Using the data below, return the stretch from the line that contains "Task: Click the help question mark in header" through the line that contains "This screenshot has height=1177, width=1117.", both included, exactly as it stands and nothing beyond it.

= GIVEN ENTRIES =
--------------------
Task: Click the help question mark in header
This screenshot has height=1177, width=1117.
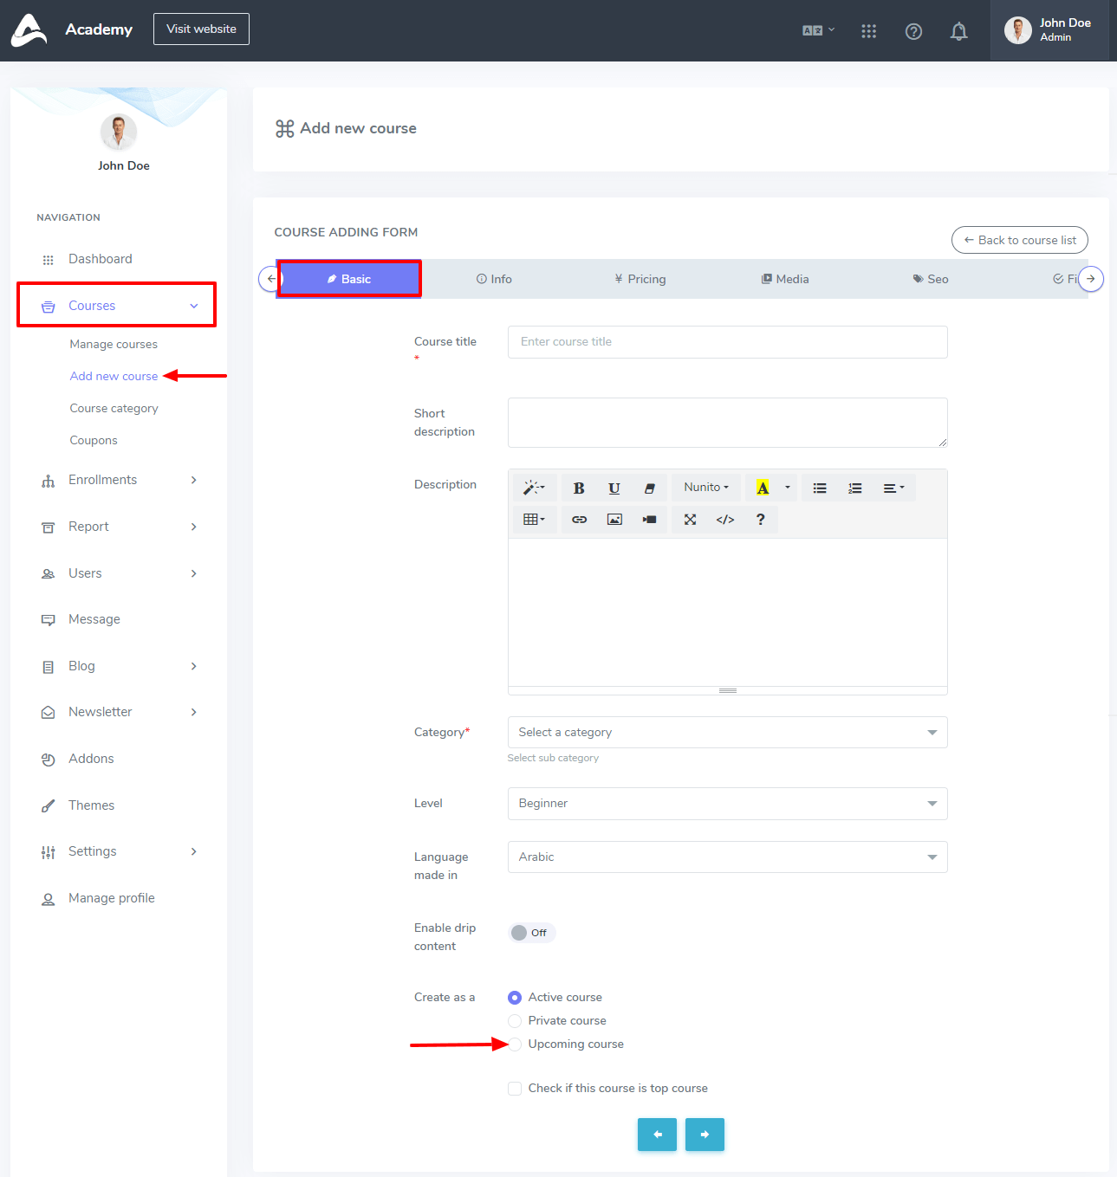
--------------------
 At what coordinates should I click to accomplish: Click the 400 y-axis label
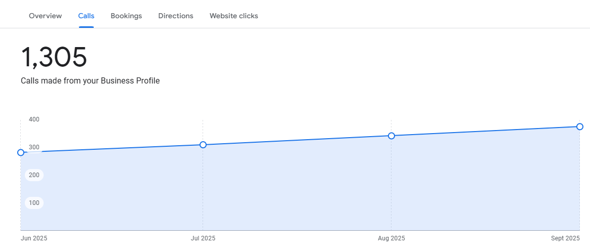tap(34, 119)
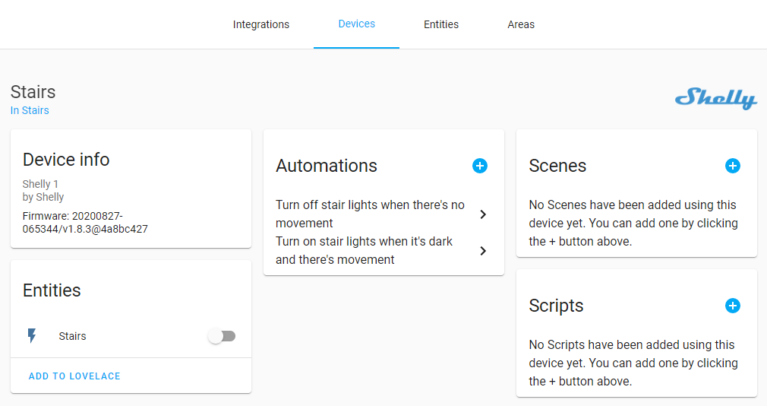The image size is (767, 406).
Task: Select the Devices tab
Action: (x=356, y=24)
--------------------
= RESPONSE TO THIS EXERCISE =
Task: Click the help question mark in header
This screenshot has height=1177, width=1117.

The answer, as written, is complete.